---
title: Quasi-Newton Method (KL 14.9)
subtitle: Biostat/Biomath M257
author: Dr. Hua Zhou @ UCLA
date: today
format:
html:
theme: cosmo
embed-resources: true
number-sections: true
toc: true
toc-depth: 4
toc-location: left
code-fold: false
jupyter:
jupytext:
formats: 'ipynb,qmd'
text_representation:
extension: .qmd
format_name: quarto
format_version: '1.0'
jupytext_version: 1.14.5
kernelspec:
display_name: Julia (8 threads) 1.8.5
language: julia
name: julia-_8-threads_-1.8
---
## Introduction
* Quasi-Newton is one of the most successful "black-box" NLP optimizers in use. Examples:
* `Optim.jl`, `NLopt.jl`, `Ipopt.jl` packages in Julia.
* `optim` in R.
* Consider the practical Newton scheme for minimizing $f(\mathbf{x})$, $\mathbf{x} \in {\cal \mathbf{X}} \subset \mathbb{R}^p$:
$$
\mathbf{x}^{(t+1)} = \mathbf{x}^{(t)} - s [\mathbf{A}^{(t)}]^{-1} \nabla f(\mathbf{x}^{(t)}),
$$
where $\mathbf{A}^{(t)}$ a pd approximation of the Hessian $\nabla^2 f(\mathbf{x}^{(t)})$.
* Pros: fast convergence (when $\mathbf{A}^{(t)}$ is close to Hessian at $\mathbf{x}^{(t)}$)
* Cons: compute and store Hessian at each iteration (usually $O(np^2)$ cost in statistical problems), solving a linear system ($O(p^3)$ cost in general), **human efforts** (derive and implement gradient and Hessian, pd approximation, ...)

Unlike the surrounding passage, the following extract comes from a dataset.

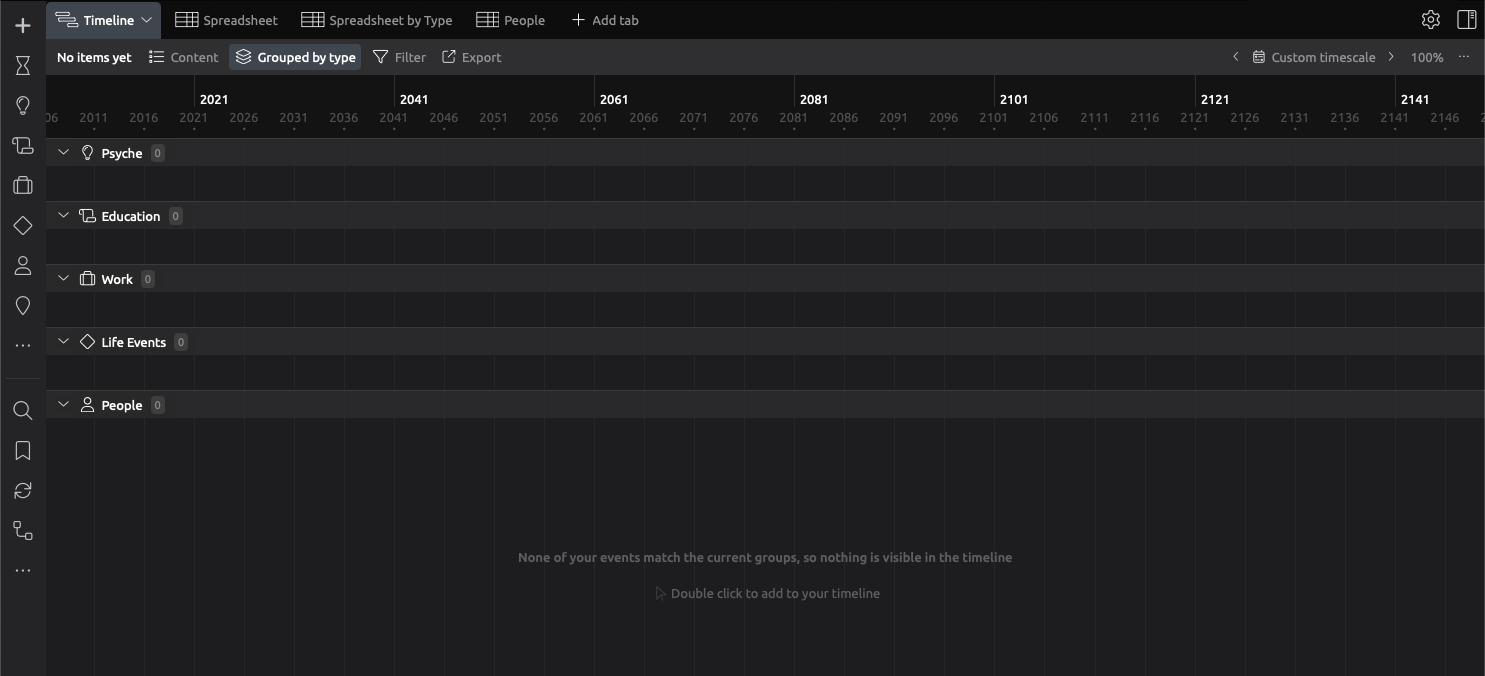Click the 2061 marker on timeline ruler
1485x676 pixels.
[613, 99]
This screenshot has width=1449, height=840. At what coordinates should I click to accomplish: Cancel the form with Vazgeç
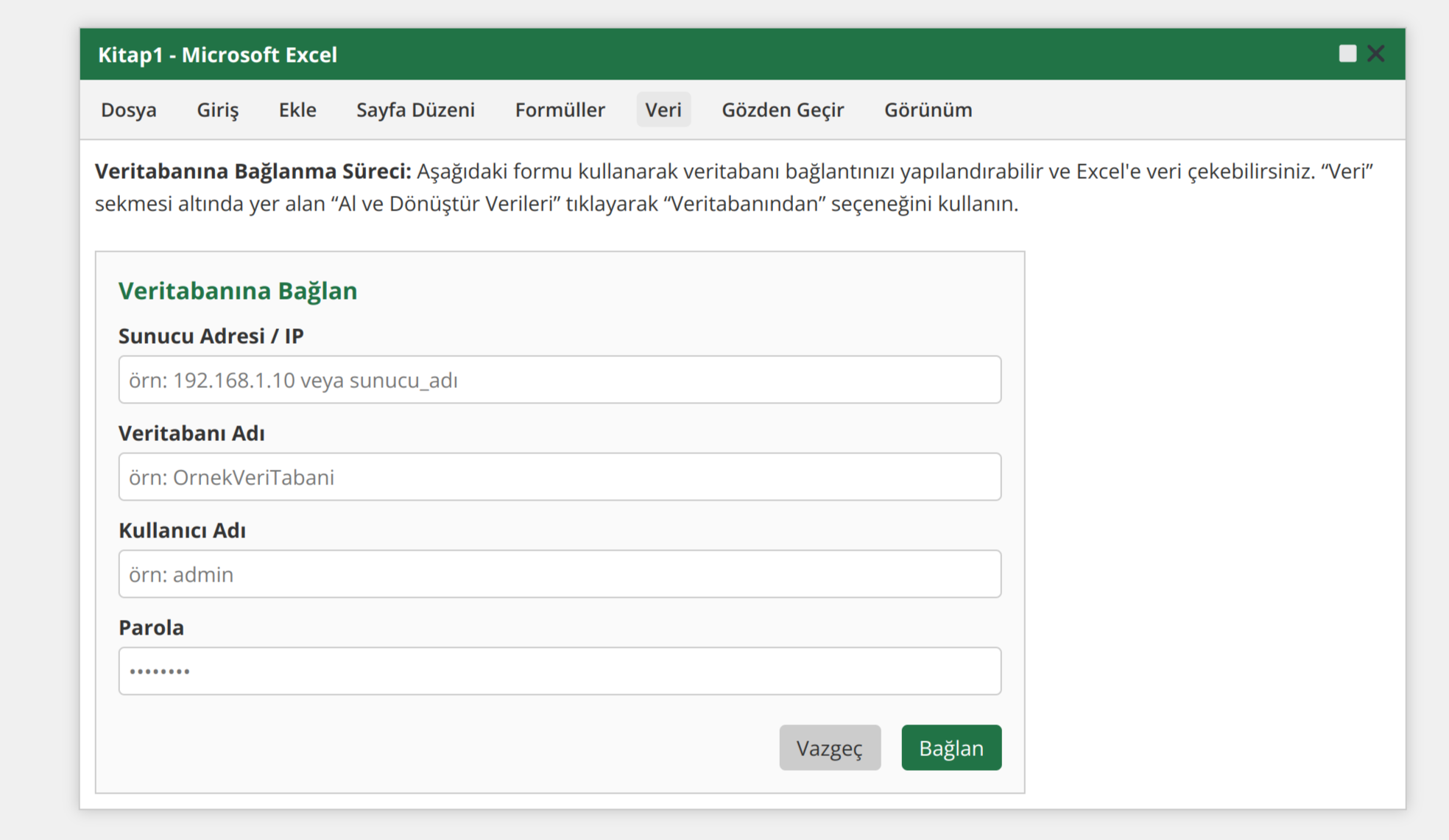pyautogui.click(x=830, y=747)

* Any pd $\mathbf{A}$ gives a descent algorithm - tradeoff between convergence rate and cost per iteration.
* Setting $\mathbf{A} = \mathbf{I}$ leads to the **steepest descent** algorithm. Picture: slow convergence (zig-zagging) of steepest descent (with exact line search) for minimizing a convex quadratic function (ellipse).
How many steps does the Newton's method using the Hessian take for a convex quadratic $f$?
## Quasi-Newton
* Idea of Quasi-Newton: No analytical Hessian is required (still need gradient). Bootstrap Hessian from gradient!
* Update approximate Hessian $\mathbf{A}$ according to the **secant condition**
$$
\begin{eqnarray*}
\nabla f(\mathbf{x}^{(t)}) - \nabla f(\mathbf{x}^{(t-1)}) \approx [\nabla^2 f(\mathbf{x}^{(t)})] (\mathbf{x}^{(t)} - \mathbf{x}^{(t-1)}).
\end{eqnarray*}
$$
Instead of computing $\mathbf{A}$ from scratch at each iteration, we update an approximation $\mathbf{A}$ to $\nabla^2 f(\mathbf{x})$ that satisfies
1. p.d.,
2. the secant condition, and
3. closest to the previous approximation.
* Super-linear convergence, compared to the quadratic convergence of Newton's method. But each iteration only takes $O(p^2)$!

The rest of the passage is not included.